__Exercise details__:
Among the records, how many lines contain "Select"? Only the number is needed.

Segment Start: Input data

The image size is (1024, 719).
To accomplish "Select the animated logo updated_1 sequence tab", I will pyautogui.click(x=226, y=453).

Segment End: Input data
Segment Start: Input data

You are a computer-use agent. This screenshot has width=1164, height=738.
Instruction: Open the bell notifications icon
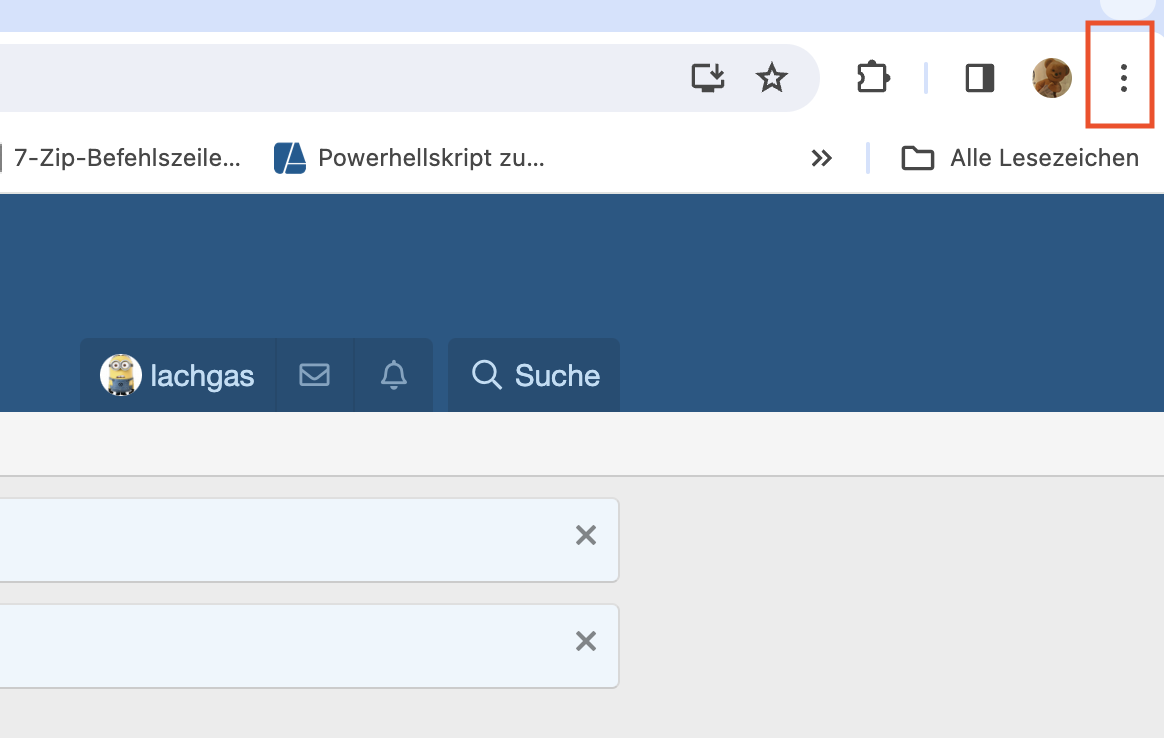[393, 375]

Segment End: Input data
Segment Start: Input data

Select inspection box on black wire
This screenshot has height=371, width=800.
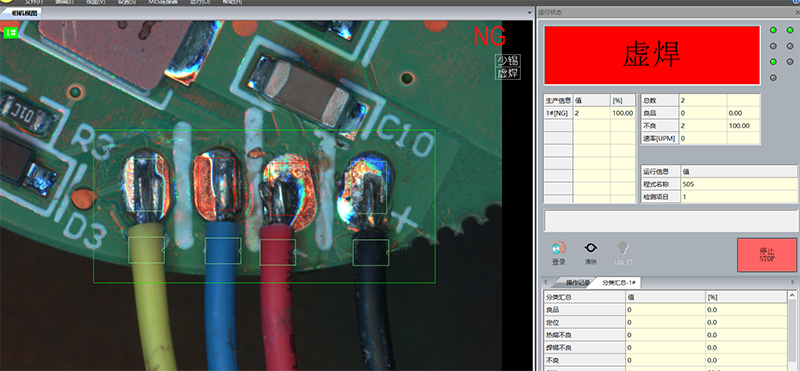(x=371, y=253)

Segment End: Input data

__Solution to the problem__:
2